Start of EXCERPTED RECORDS
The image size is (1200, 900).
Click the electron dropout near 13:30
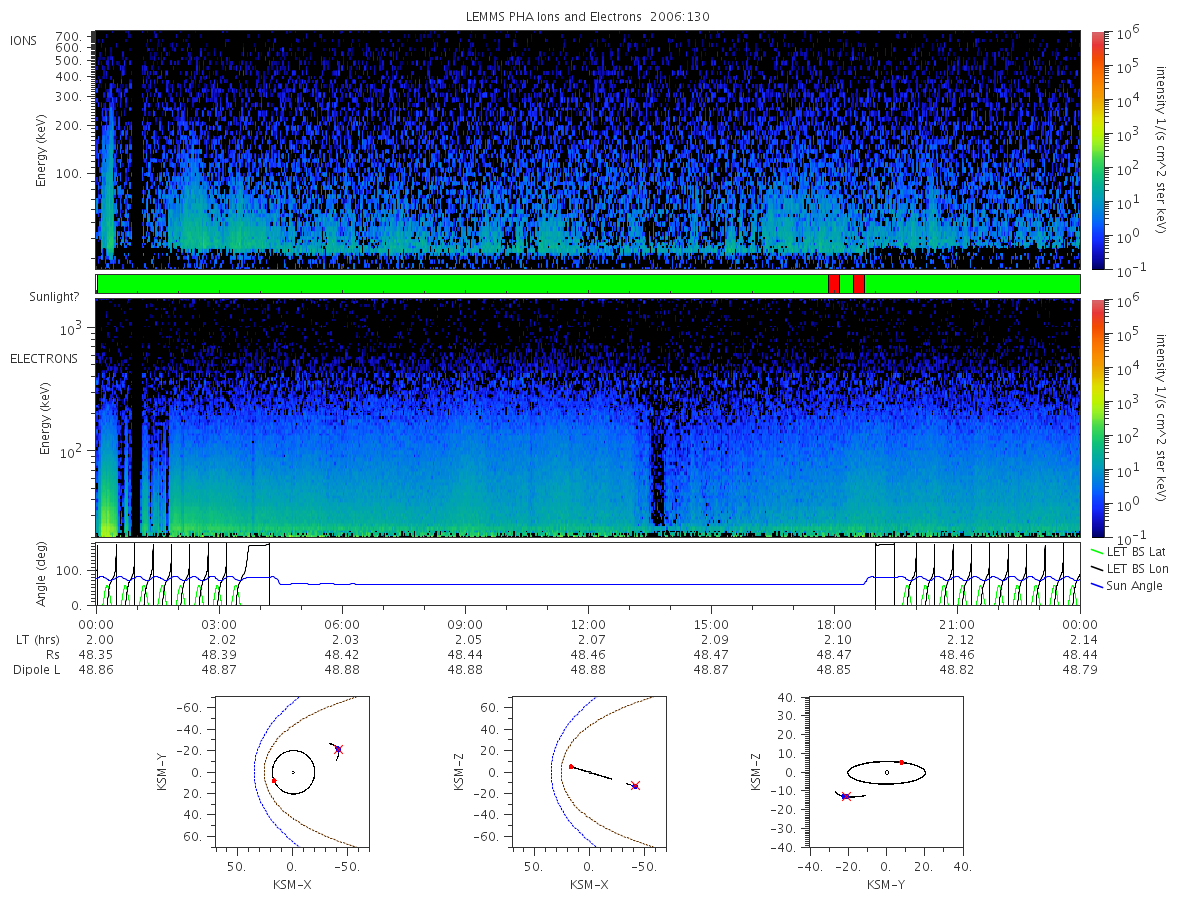pos(657,470)
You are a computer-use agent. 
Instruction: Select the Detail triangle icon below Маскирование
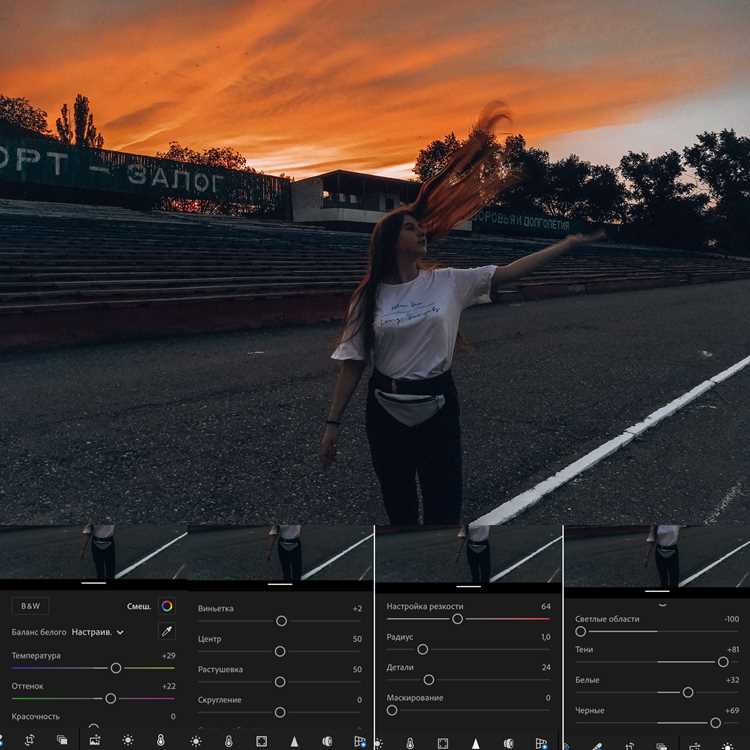pyautogui.click(x=475, y=743)
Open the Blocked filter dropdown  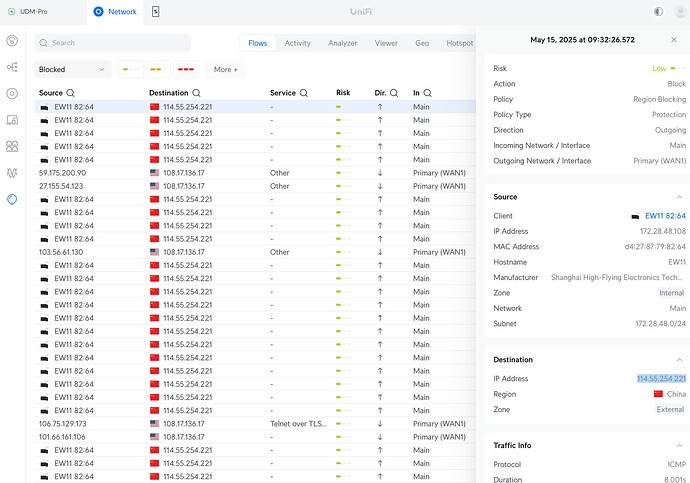tap(73, 69)
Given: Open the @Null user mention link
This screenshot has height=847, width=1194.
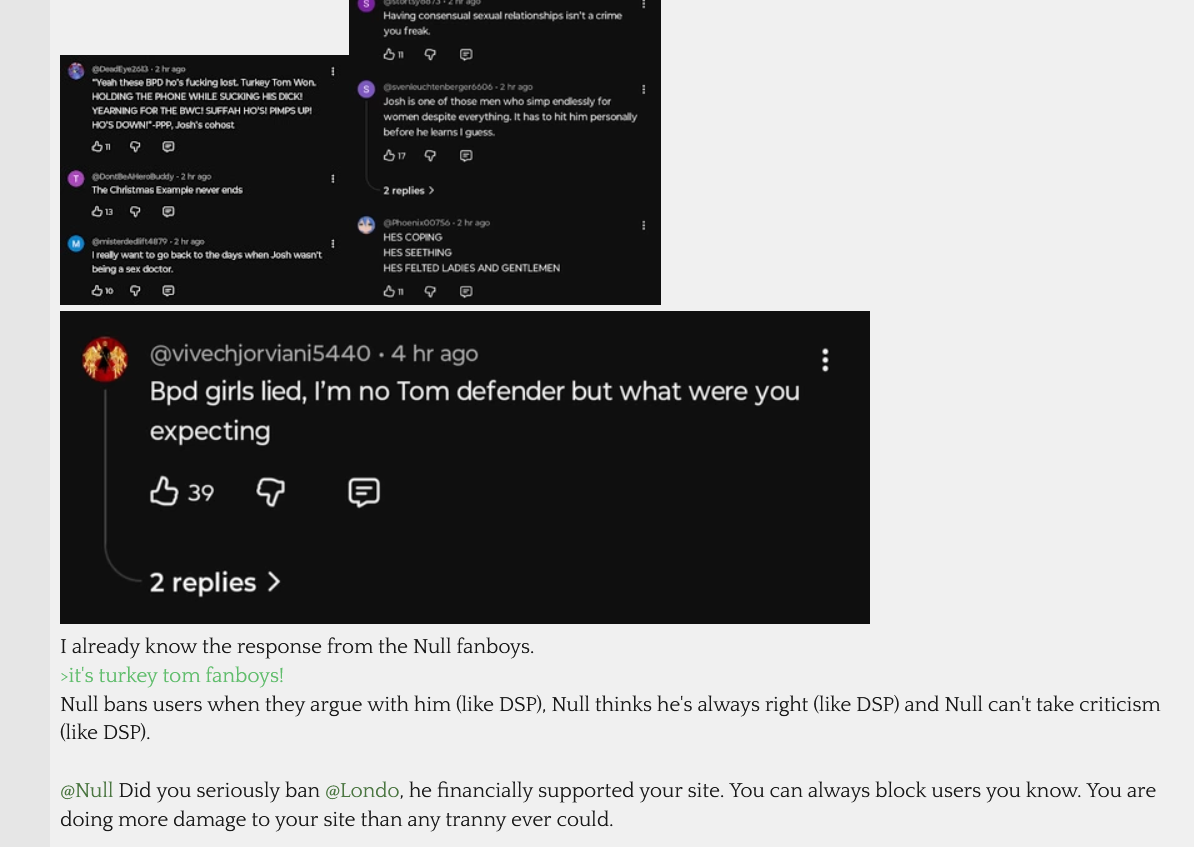Looking at the screenshot, I should (87, 790).
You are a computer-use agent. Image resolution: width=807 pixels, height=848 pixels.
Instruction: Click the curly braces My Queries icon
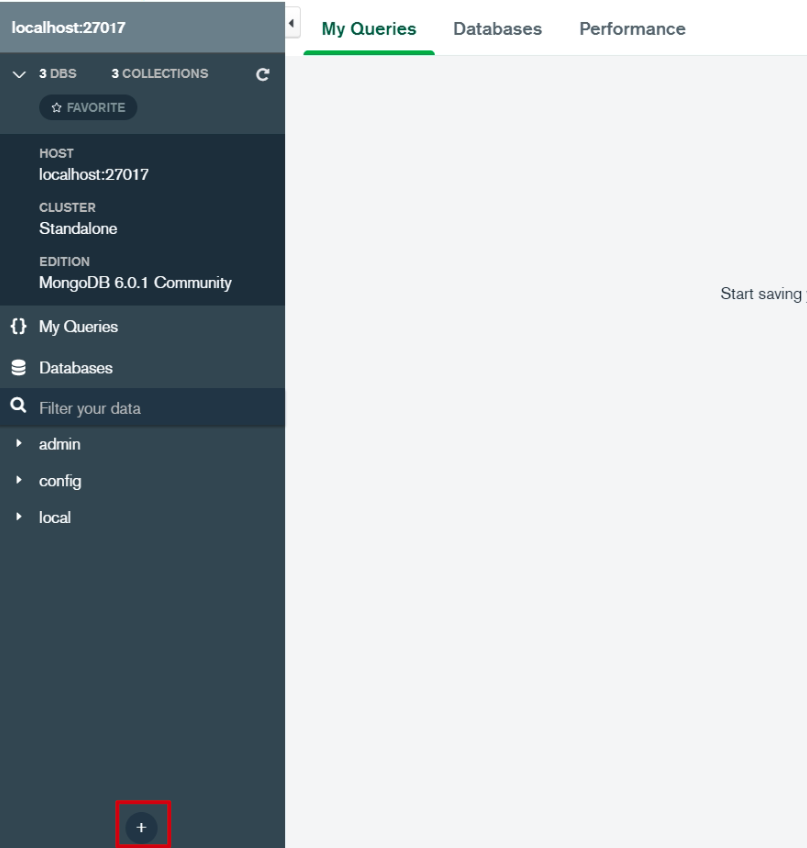pos(18,326)
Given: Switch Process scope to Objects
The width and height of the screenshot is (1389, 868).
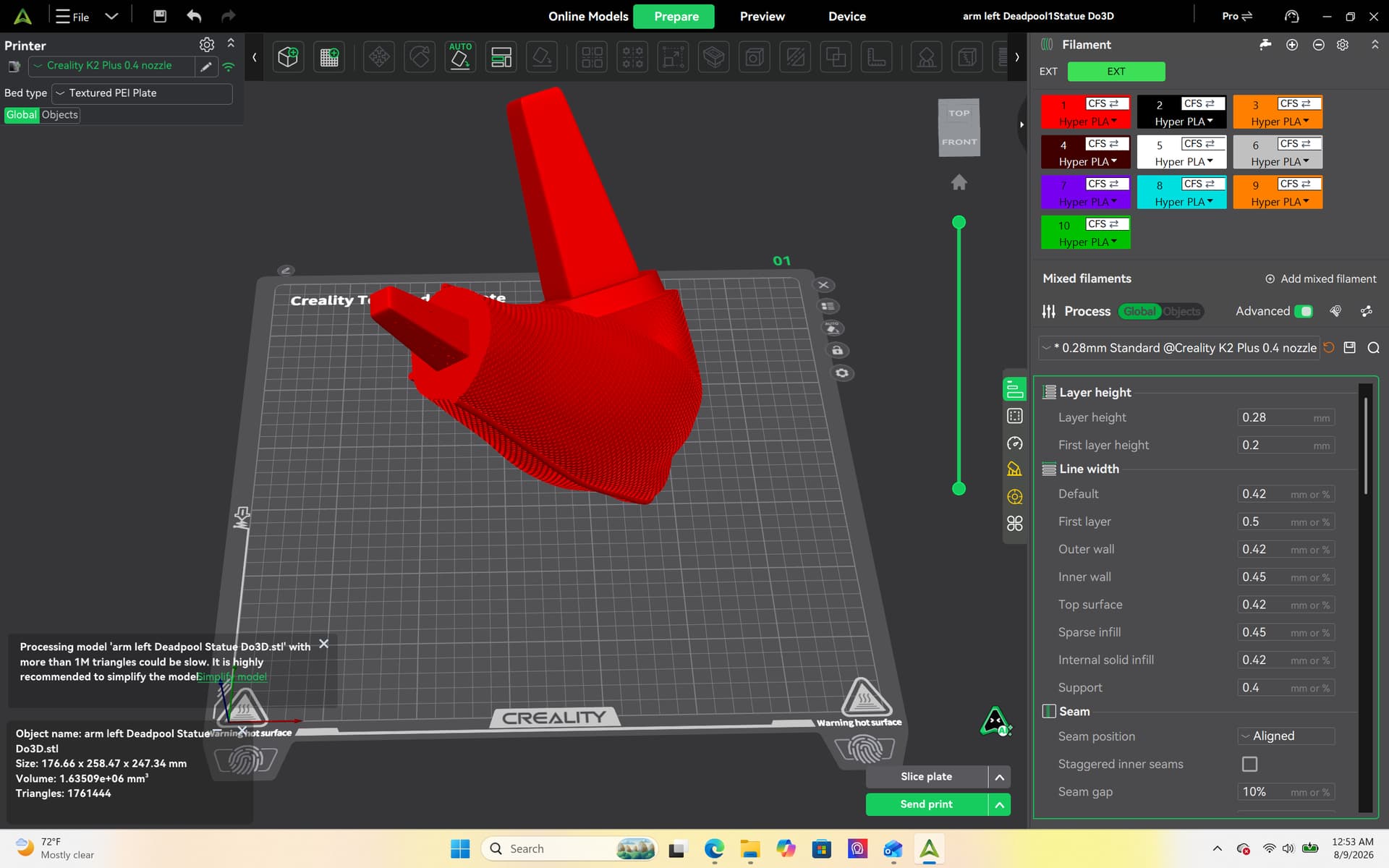Looking at the screenshot, I should tap(1181, 311).
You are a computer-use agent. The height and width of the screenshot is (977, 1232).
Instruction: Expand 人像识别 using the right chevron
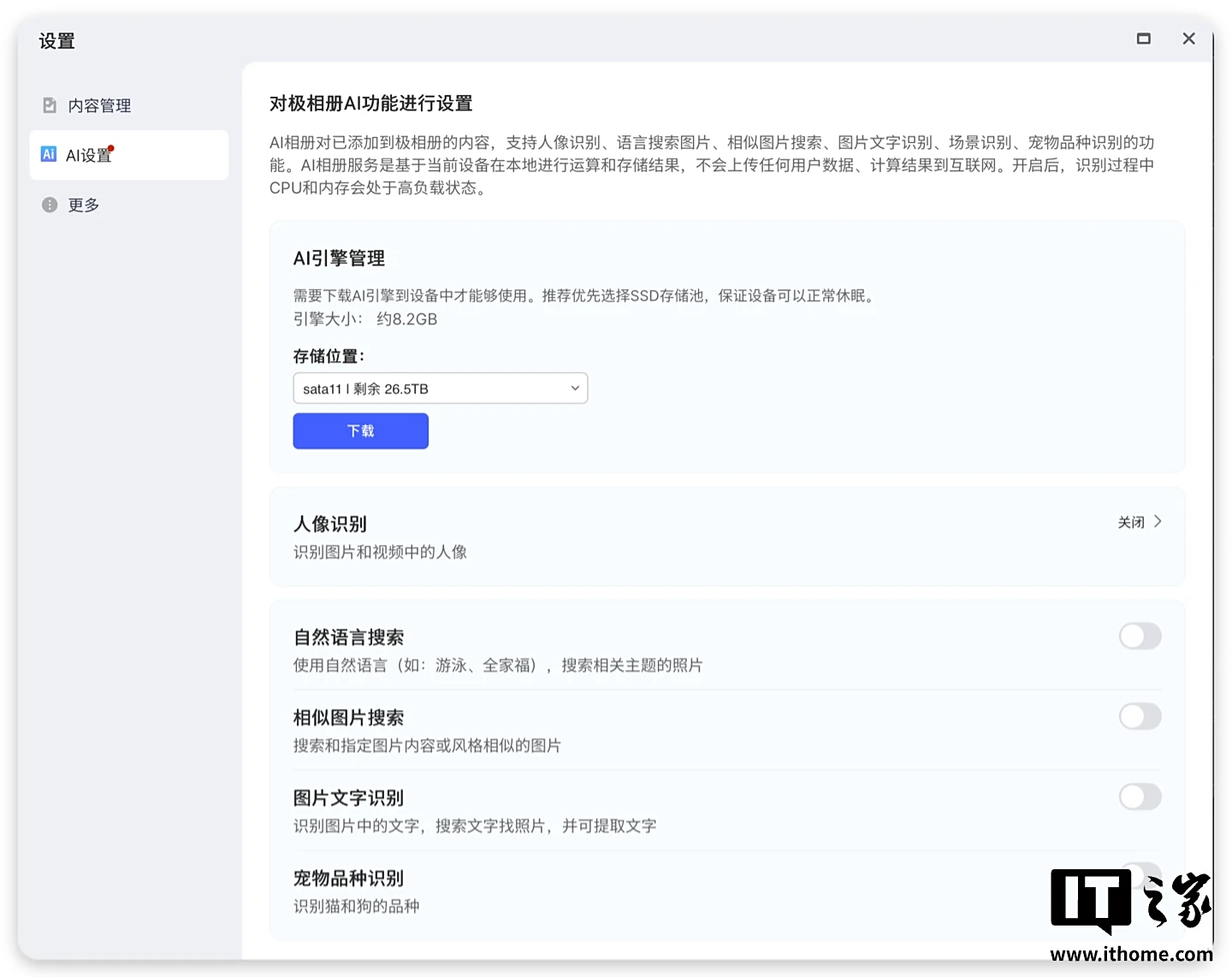pos(1158,522)
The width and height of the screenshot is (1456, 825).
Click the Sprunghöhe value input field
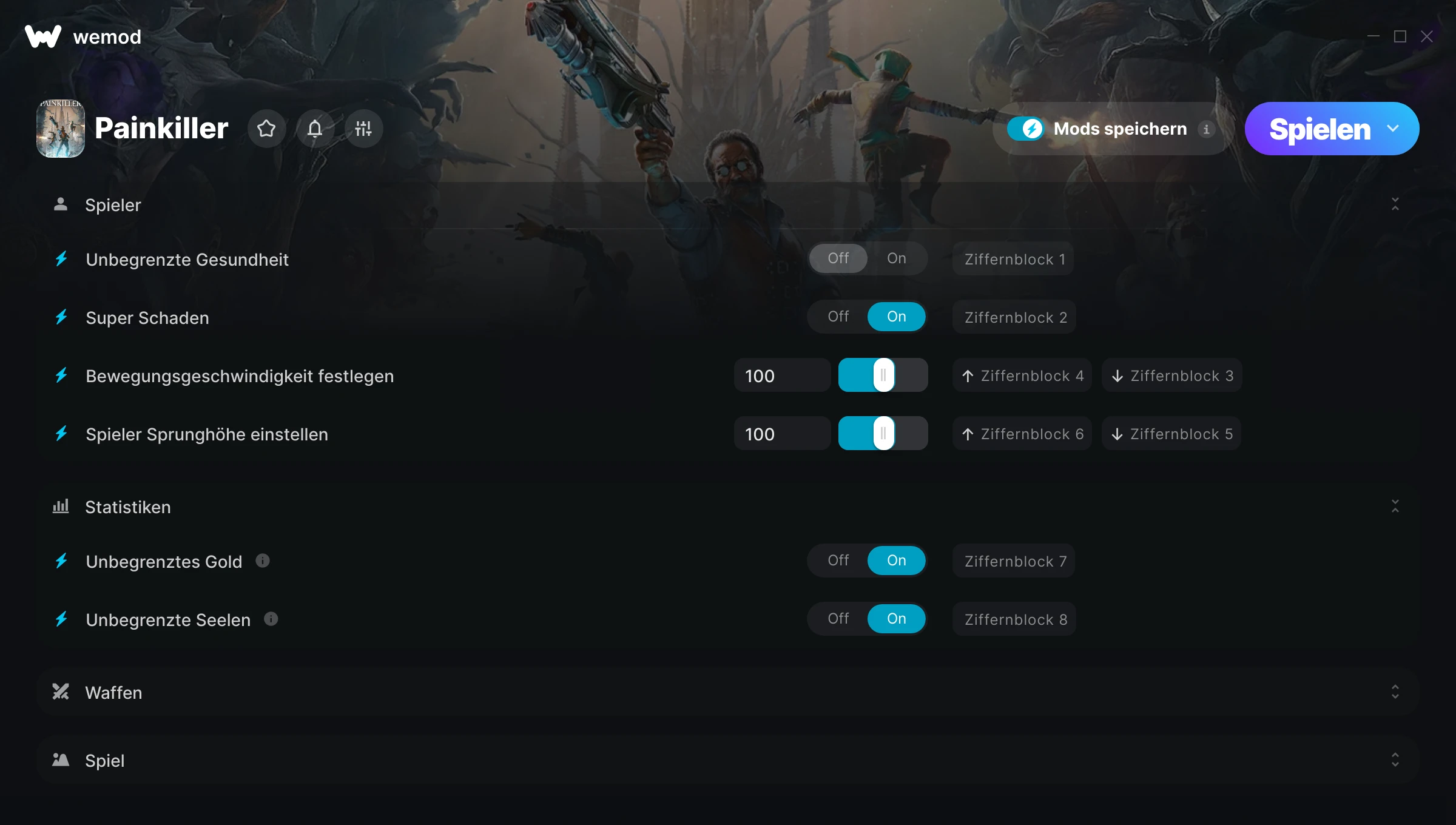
End of EXCERPTED RECORDS
EXERCISE AIM:
For this exercise, the lines from the one containing "You are a computer-use agent. The" through the last line of the entries above are to be output exactly, both included, and pictures are skipped.

ANSWER SECTION:
You are a computer-use agent. The height and width of the screenshot is (977, 1232).
Instruction: Expand 人像识别 using the right chevron
pos(1158,522)
The width and height of the screenshot is (1456, 825).
Click the Sprunghöhe value input field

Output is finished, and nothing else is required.